For \(P(0)\), let \(q = r = 0\). Since \(b > 0\), \(0 \leq r \lt b\). Moreover, \(0 = qb + r\) as required.
To prove \(P(a+1)\), assume \(P(a)\). Then there exist some \(q'\) and \(r' \lt b\) with \(a = q'b + r'\). Since \(r' \lt b\), either \(r' = b-1\) or \(r' \lt b-1\). We want to show that in either case, there exist \(q\) and \(r\) with \(a + 1 = qb + r\).
In the former case, we have \(a = q'b + r' = q'b + b-1\). Therefore \(a + 1 = q'b + b = (q'+1)b + 0\).
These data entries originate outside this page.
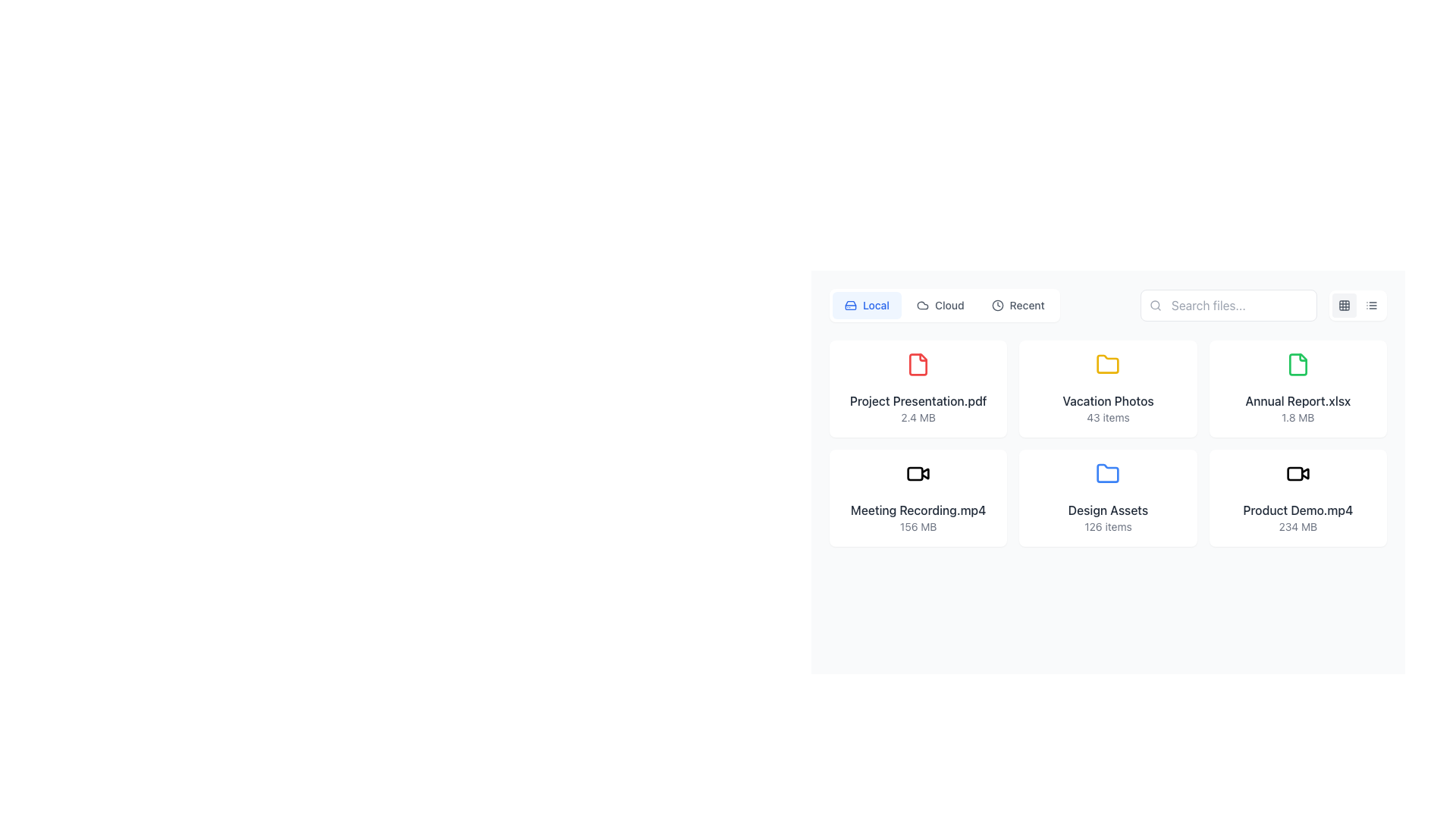  I want to click on the text label indicating the file size for the 'Annual Report.xlsx' file, located directly below the file name in the grid's top-right cell, so click(1297, 418).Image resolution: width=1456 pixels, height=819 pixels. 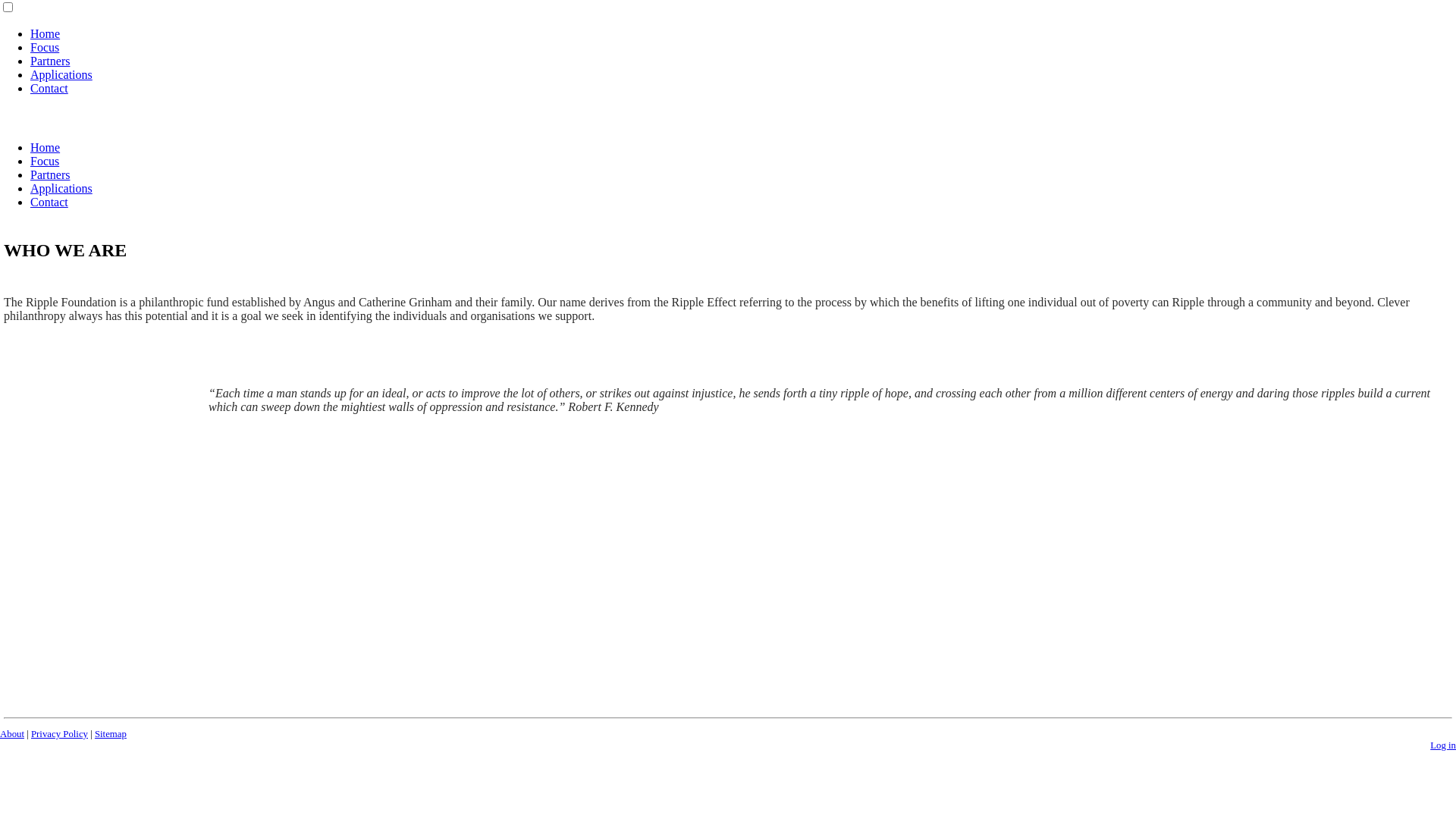 I want to click on 'Partners', so click(x=50, y=60).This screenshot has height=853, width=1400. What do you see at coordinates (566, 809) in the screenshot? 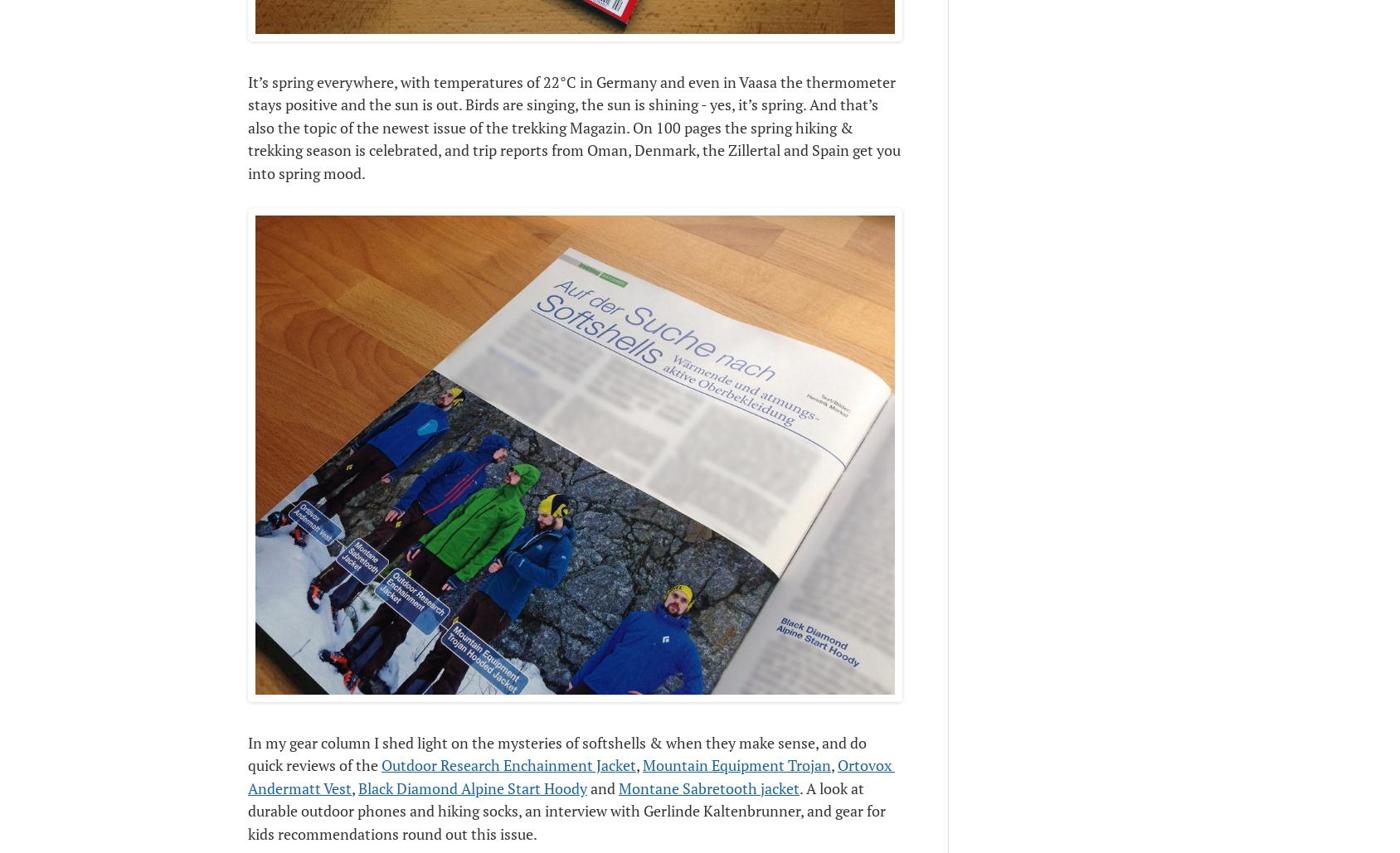
I see `'. A look at durable outdoor phones and hiking socks, an interview with Gerlinde Kaltenbrunner, and gear for kids recommendations round out this issue.'` at bounding box center [566, 809].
Let \(q = q'+1\) and \(r = 0\), and we see that \(a + 1 = qb + r\) as required.
In the latter case, we can let \(q = q'\) and \(r = r'+1\). Since \(0 \leq r' \lt b-1\), we see that \(0 \leq r \lt b\). Moreover, since \(a = q'b + r'\), we see that \(a + 1 = qb + r\) as required.
Proof of uniqueness: Assume there are two pairs of numbers \(q_1, r_1\) and \(q_2, r_2\) with \(a = q_1b + r_1 = q_2b + r_2\) and with \(0 \leq r_i \lt b\). We want to show that \(q_1 = q_2\) and \(r_1 = r_2\).
Rearranging \(q_1b + r_1 = q_2b + r_2\), we see that \((q_1 - q_2)b = r_2 - r_1\). I claim that \(-b \lt r_2 - r_1 \lt b\), and the only multiple of \(b\) between \(-b\) and \(b\) is \(0\), so \(r_2 - r_1 = 0\).
To see this more carefully, we know \(0 \leq r_2 \lt b\). The same equation holds for \(r_1\); negating it yields \(-b \lt -r_1 \leq 0\). Adding these equations together gives \(-b \lt r_2 - r_1 \lt b\).
Therefore \(r_2 - r_1 = 0\), so \(r_2 = r_1\). Since \((q_1 - q_2)b = r_2 - r_1 = 0\) and since \(b \neq 0\), we have \(q_1 - q_2 = 0\), or \(q_1 = q_2\).